No extraña que el secretario de Hacienda, Édgar Amador haya reaccionado a un artículo de The Economist en el que básicamente sostiene que el estancamiento de la economía mexicana no se debe a la política arancelaria de Donald Trump, sino a un problema interno de México, auto infligido por las reformas constitucionales impulsadas por Morena desde 2018 que se han traducido en una menor inflación.
The Economist cita la reforma judicial, la desaparición de la autonomía de los órganos reguladores; la política energética que frenó inversiones del sector privado; las presiones recaudatorias a grandes contribuyentes en lugar de una reforma tributaria; y la elevada economía informal.
Desde luego el gobierno mexicano no puede enviar un “desmentido” a un artículo de opinión, pero lo que sí hizo Amador fue enviar una misiva a The Economist negando que la economía mexicana esté “rota” y defendiendo evidentemente la política de la 4T. Reitera y es lógico, el discurso público de que la economía está sólida, y ha mostrado una gran resiliencia frente al entorno externo.

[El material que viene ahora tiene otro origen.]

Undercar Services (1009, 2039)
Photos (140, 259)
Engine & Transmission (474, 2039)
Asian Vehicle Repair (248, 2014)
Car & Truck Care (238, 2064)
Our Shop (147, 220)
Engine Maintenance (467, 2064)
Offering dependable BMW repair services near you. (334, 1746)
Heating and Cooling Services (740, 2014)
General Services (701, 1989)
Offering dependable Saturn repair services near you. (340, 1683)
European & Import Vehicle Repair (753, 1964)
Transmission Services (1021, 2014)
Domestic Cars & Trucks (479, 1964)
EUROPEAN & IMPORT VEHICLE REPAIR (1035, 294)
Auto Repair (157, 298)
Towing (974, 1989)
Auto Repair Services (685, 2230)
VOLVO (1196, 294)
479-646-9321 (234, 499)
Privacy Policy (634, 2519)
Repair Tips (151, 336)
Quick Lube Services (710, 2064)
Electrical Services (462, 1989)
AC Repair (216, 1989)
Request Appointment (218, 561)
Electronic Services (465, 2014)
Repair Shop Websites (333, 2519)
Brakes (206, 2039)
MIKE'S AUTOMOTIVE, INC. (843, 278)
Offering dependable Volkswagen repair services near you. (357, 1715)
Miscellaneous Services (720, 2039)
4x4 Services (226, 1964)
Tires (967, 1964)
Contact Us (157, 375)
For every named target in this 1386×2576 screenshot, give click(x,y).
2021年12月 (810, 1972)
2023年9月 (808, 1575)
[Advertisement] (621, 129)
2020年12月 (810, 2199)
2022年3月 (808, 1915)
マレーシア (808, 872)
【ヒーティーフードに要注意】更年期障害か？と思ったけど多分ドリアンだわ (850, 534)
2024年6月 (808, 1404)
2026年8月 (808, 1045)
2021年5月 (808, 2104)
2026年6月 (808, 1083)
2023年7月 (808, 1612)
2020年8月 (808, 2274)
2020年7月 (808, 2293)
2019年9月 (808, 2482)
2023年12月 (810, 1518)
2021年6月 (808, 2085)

De acuerdo con Amador, el artículo de The Economist no toma en cuenta los fundamentales de la economía. Reconoce un crecimiento moderado de la economía en 2025 que, dice, sí refleja una serie de factores externos, o vientos en contra, principalmente el cambio en la política comercial de Estados Unidos, la normalización de la política monetaria y un ajuste doméstico fiscal.
A diferencia de lo que sostiene The Economist, el secretario de Hacienda asegura que los aranceles sí han tenido un impacto, reduciendo - dice - en 0.8 puntos porcentuales el crecimiento del PIB. Especialmente en la industria automotriz a pesar del aumento en las exportaciones por parte de los sectores menos expuestos a los aranceles y con mayor demanda.
Y en efecto la industria automotriz es la que más se ha visto afectada por los aranceles aplicados bajo la sección 232 lo que se refleja en una baja continúa en la producción y exportación automotriz.
Inversiones e informalidad
En cuanto a las inversiones, Amador afirma que el descenso de 28% en inversiones públicas que no niega, se basa en datos presupuestarios no en cuentas nacionales.
Bajo esta medición el descenso en la inversión pública fue cercano al 19%. Reconoce también, la baja en la inversión privada que atribuye al contexto global especialmente la política comercial. Evidentemente ni Amador ni mucho menos la Presidenta Sheinbaum reconocen la inseguridad jurídica que genera la reforma judicial.
En cuanto al crecimiento de la informalidad, Amador la minimiza porque sostiene que bajó de un pico de 59.5% en 2012 a 54.3% en 2024.
El problema es que al cierre de febrero de este año, de acuerdo a la ENOE que difundió el Inegi el viernes pasado, la tasa de informalidad creció a 54.8% es decir 0.5% superior a la de 2024.
Amador reconoce que la informalidad es un reto pero que es consecuencia y no causa de la débil actividad económica y no se refiere a la crítica de The Economist sobre la falta de una reforma tributaria.
El secretario de Hacienda sostiene que una de las prioridades del gobierno es enfrentar los cuellos de botella en el suministro y se están tomando ya medidas para una mayor inversión privada especialmente en el sector de energía.
En lo que finalmente sí coinciden The Economist y Amador es que se requiere incrementar la inversión pública y privada para reactivar la economía.
Para mi la gran duda reside en si el nuevo marco regulatorio con la nueva ley que sustituirá a la ley de asociaciones público privadas será realmente suficiente para que se reactive la confianza del sector empresarial en una coyuntura tan adversa como la Guerra en el Medio Oriente. Lo dudo mucho pero ojalá me equivoque.
Carlos Serrano: la inversión se frenó antes de aranceles
En relación al artículo de The Economist, Carlos Serrano, Economista en Jefe del BBVA en México, aseguró que la economía mexicana lleva muchos años con un bajo crecimiento y que en realidad la inversión privada se frenó por factores internos, antes de que Trump iniciara su política arancelaria.
Explicó que la inversión se frenó desde que Morena y sus aliados lograron la mayoría calificada en el Congreso que les dio los votos para cambiar la Constitución e impulsar reformas que generaron incertidumbre jurídica.
Mercados cierran marzo con pérdidas
Si algo caracterizó a los mercados en marzo fue la extrema volatilidad desde el inicio de la Guerra en Irán que ya cumplió un mes. Ayer se registró una recuperación en los mercados bursátiles ante la expectativa - en medio de las contradictorias declaraciones de Trump- de que se pueda llegar a un acuerdo en el Medio Oriente- pero cerraron marzo con pérdidas.
En cuanto al mercado cambiario, el peso se mantiene como una de las divisas más fuertes y ayer el dólar interbancario cerró nuevamente debajo de la barrera de 18 pesos, en 17.95 pesos.